We also launched the Red Tape Pipeline. Regulation crushes small business, and we don’t talk about that enough. Advocacy is doing excellent work, and we’re committed to eliminating unnecessary regulations. If you’re seeing regulatory bottlenecks, tell us. Call us. Email us. Use the hotline.

We reinstated the franchise directory and cleared a massive backlog of new franchises. That was critical.

Manufacturing is a top priority.

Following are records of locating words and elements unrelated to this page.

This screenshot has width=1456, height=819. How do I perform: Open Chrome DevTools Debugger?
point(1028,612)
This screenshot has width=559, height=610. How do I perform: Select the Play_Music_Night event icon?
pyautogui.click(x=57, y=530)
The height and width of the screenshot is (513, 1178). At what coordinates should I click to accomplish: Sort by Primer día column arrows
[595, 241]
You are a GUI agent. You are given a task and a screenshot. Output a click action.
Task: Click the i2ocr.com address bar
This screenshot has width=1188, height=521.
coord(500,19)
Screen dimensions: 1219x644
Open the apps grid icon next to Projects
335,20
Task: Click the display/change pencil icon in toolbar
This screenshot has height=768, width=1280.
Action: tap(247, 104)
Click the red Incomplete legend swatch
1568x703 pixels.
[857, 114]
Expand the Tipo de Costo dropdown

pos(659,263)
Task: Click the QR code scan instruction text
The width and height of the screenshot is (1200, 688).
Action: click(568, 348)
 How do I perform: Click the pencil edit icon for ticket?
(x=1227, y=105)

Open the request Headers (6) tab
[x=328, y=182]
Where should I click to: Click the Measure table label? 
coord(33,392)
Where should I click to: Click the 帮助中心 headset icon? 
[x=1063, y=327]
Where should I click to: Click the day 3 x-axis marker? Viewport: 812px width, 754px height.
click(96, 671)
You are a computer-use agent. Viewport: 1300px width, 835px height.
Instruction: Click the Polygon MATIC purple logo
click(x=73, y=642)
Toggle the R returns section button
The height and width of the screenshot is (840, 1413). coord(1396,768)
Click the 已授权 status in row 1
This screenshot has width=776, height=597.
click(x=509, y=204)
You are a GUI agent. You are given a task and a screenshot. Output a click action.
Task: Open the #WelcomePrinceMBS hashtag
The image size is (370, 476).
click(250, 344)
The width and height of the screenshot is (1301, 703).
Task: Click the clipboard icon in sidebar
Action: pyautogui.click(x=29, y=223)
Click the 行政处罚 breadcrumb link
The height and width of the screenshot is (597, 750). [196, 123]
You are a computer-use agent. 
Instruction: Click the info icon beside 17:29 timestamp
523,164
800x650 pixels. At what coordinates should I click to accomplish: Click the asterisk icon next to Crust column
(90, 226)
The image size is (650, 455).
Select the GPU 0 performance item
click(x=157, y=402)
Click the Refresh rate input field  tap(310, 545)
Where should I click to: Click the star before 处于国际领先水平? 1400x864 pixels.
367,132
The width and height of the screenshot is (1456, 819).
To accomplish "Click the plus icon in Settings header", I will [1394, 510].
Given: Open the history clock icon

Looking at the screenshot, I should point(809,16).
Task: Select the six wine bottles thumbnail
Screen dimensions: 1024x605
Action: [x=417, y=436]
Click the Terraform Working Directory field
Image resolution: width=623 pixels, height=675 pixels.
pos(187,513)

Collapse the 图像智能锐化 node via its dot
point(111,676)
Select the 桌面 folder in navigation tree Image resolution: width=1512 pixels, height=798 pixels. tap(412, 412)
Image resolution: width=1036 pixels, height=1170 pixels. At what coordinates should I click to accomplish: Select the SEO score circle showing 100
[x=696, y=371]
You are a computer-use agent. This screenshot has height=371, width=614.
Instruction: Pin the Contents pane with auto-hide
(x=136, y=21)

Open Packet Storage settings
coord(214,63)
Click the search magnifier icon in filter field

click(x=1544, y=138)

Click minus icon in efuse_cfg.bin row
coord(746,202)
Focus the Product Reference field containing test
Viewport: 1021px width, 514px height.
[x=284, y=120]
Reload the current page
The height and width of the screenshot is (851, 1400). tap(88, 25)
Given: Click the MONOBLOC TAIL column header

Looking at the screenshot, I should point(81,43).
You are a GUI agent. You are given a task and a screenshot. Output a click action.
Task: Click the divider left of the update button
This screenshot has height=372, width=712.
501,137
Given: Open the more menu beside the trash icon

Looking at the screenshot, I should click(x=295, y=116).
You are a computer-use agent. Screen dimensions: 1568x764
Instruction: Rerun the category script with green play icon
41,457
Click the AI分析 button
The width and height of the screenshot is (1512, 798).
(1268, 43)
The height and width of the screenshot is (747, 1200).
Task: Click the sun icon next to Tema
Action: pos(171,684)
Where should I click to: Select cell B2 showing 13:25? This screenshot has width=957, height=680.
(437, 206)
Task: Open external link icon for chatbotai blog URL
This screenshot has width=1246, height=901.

We launched a domestic supplier portal connecting over 100,000 U.S. suppliers with companies looking to reshore manufacturing. That effort has been hugely successful.

Strategically, manufacturing matters so much that the House just passed legislation increasing loan limits from $5 million to $10 million. That’s a big deal for both 7(a) and 504. On the 504 side, with a strong first mortgage, we can support very large projects.

We also launched a new working capital program effective October 1. Traditional CAPLines were simply too cumbersome unless you were already doing asset-based lending. We fixed that. Lenders now have flexibility, optional monitoring, and up to a 10-year term-out. This is about solving the working capital problem where deals most often fail.

Our priority industries are manufacturing, food supply chains, and critical minerals. These priorities come straight from the White House down. If you’re seeing deals in these areas, bring them to us.

We’re also strengthening partnerships across the federal government, including USDA, EXIM, HUD, VA, and others. Scaling capital requires coordination, and we’re doing that. Our partnership with USDA Rural Development has been strong, and rural America and community banks remain critical.

Lender engagement is another top priority. We want lenders who stepped away to come back. The SBA team is accessible. We answer calls. We solve problems. That’s the culture we’re building.

We’ve also streamlined COVID EIDL hold code issues. We still monitor risk, but unnecessary bottlenecks are being addressed. If something’s stuck, reach out.

What excites me most is the teamwork. There’s no turf war. Disaster, capital access, and senior leadership work together. If I need help, I get it. That’s rare in government, and it’s real here.

Thank you. I’m happy to take a few questions before I head back to a meeting with the Administrator.